Problem details
From the line containing "The width and height of the screenshot is (1280, 868)." through the last line of the records below, each line is to be repeated exactly; pictures are to be omitted.
####################
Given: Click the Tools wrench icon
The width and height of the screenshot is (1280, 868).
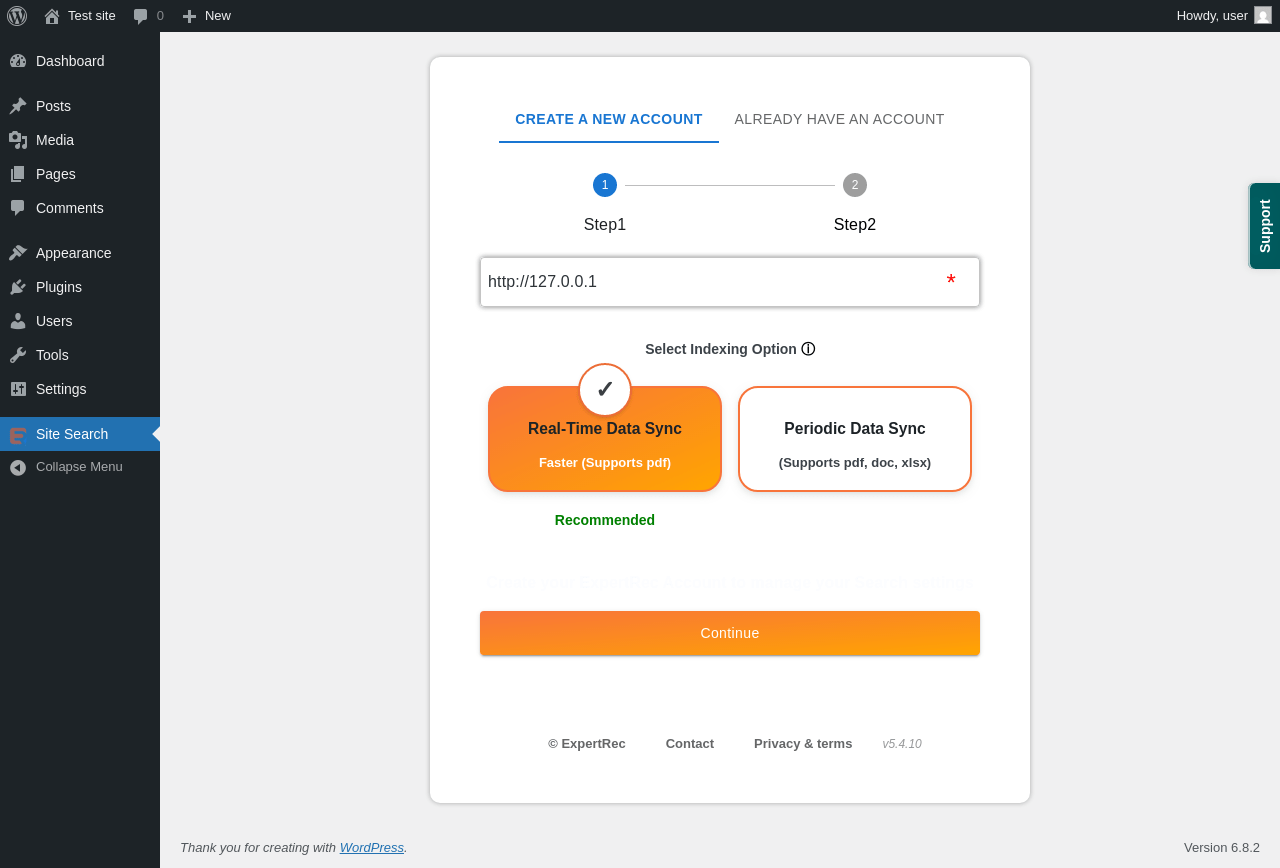Looking at the screenshot, I should [x=18, y=355].
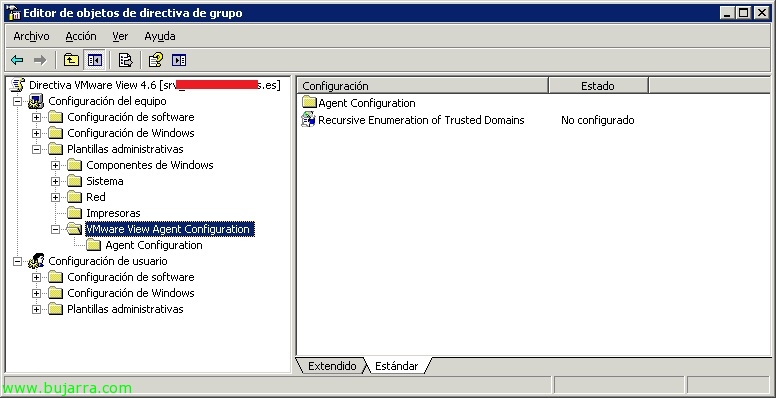The width and height of the screenshot is (776, 398).
Task: Toggle the show/hide console tree icon
Action: (95, 60)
####################
Result
The width and height of the screenshot is (1280, 868).
Looking at the screenshot, I should [x=18, y=355].
The width and height of the screenshot is (776, 398).
Task: Toggle the show/hide console tree icon
Action: (95, 60)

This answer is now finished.